* WHAT TO DO *
a - Swap "observation" for "finding" in the static analyzer thread between "On 10/10/18 12:37" and "checker. Simple enough.", inclusive, and give that passage back.
b - Write the next part of the static analyzer thread, picking up after its last line.

* SOURCE EXCERPT *
______
One of the areas where our path split behavior shines is "taint
analysis". Which is still experimental, but very promising. For
instance, if you knew that cc in foo() or xx in bar() was in fact read
from the user, the positive would immediately become definitely-true,
even in bar(), and we'll be able to report it. This happens because
"tainted" symbols are guaranteed to potentially take any value within
the current constraints, i.e. symbolic values obtained from the user can
be forged by a malicious hacker to correspond to any concrete value.
Which is why, say, division by zero checker drops the check for
stateNonZero being impossible when the symbol is tainted.

But unless you are dealing with tainted symbols or being really paranoid
about verifying that your program is correct, you shouldn't report the
error unless you are also sure that the non-buggy state is impossible.
That'd be super loud.

So that's where we are. As usual: trade-offs, heuristics, budgets,
suppressions... Can't really get away from it, and in this case it seems
that the current behavior is both very easy to understand and not at all
that problematic.

For more info on our attitude towards suppressions please see
https://clang-analyzer.llvm.org/faq.html#use_assert and the next few
questions of the FAQ and the links in it.

On 10/10/18 12:37 PM, Sergei Larin via cfe-dev wrote:

> Hello,
>
>    I have (unexpectedly) found myself developing a specific SA checker, and during the process I run across an interesting observation.
>
> 1) The checker traces zero value passed to a specific function. That is not that important, but I based my implementation on zero arguments passed to memcpy/memset checker. Simple enough.
> 2) I realized that the path from function arguments to the checked function matters. Here is an example:
>
> void test (unsigned short *, unsigned, unsigned);
>
> void foo(const float aa[], unsigned short bb[], unsigned int cc)
> {
>    unsigned char dd;
>    float ee = 0.f;
>    for (dd = 0; dd < cc; dd++)
>      ee += aa[dd];
>
>    if (ee == 0.f)
______
* DATA *
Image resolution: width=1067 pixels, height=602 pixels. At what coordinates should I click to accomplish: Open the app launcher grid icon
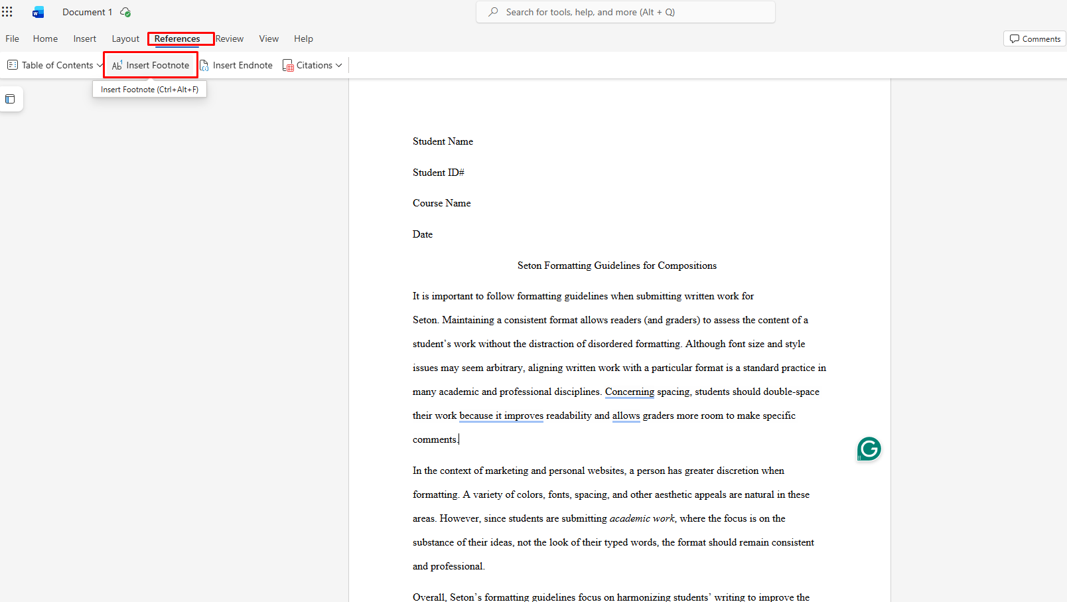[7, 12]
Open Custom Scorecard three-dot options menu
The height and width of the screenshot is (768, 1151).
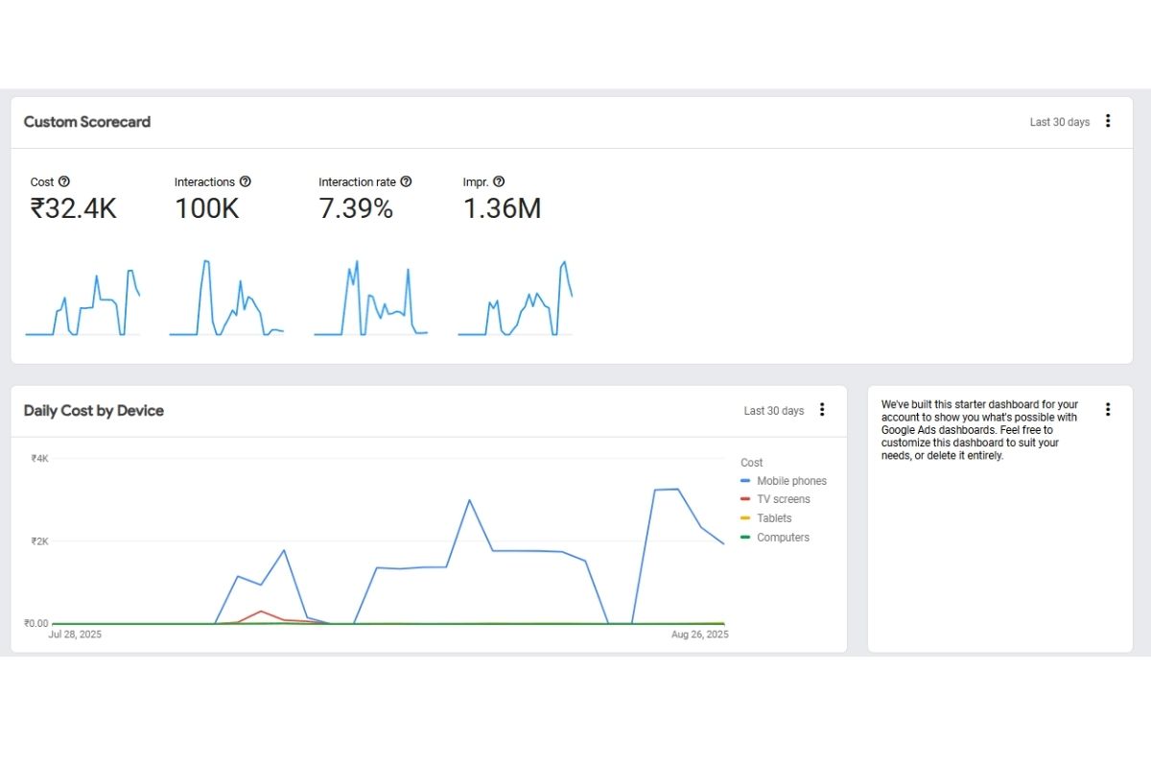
______
* ANSWERS TO EACH TASK *
a -
On 10/10/18 12:37 PM, Sergei Larin via cfe-dev wrote:

> Hello,
>
>    I have (unexpectedly) found myself developing a specific SA checker, and during the process I run across an interesting finding.
>
> 1) The checker traces zero value passed to a specific function. That is not that important, but I based my implementation on zero arguments passed to memcpy/memset checker. Simple enough.

b -
>      test(bb, 99, cc);
> }
>
>
> void bar(const float aa[], unsigned short bb[], unsigned int cc, unsigned int xx)
> {
>    unsigned char dd;
>    float ee = 0.f;
>    for (dd = 0; dd < cc; dd++)
>      ee += aa[dd];
>
>    if (ee == 0.f)
>      test(bb, 99, xx);
> }
>
> In function foo arg cc passed to test() is SVal (0 U32b) (among other values) so my checker is triggered.
> In function bar arg xx is SVal (reg_$2<unsigned int xx>) which does _not_ match zero check.
>
> The reason for that, as far as I can read from the code, is the for() loop. In foo cc is used in (dd<cc) inequality, and value for it is estimated with a range(reg_$0<unsigned int cc> : { [0, 0] }) which at the point my checker run for test() is re-interpreted as known value of zero.
>
> 3) From #2 I can make a conclusion that presence of comparison (dd<cc above) alters analysis in a substantial way.
>
> Now the question - is this expected behavior or a bug? If this is expected behavior is there a way to affect it with any options already available? If this is a bug, is there a mechanism to "flush" state after analysis of the for loop is over, and I want to run value estimator at the point of test() evaluation from scratch? Is there a better way to achieve determinism?
>
>
> ...or I simply do not know what I am talking about 😊
>
> Any feedback is highly appreciated. Thank you.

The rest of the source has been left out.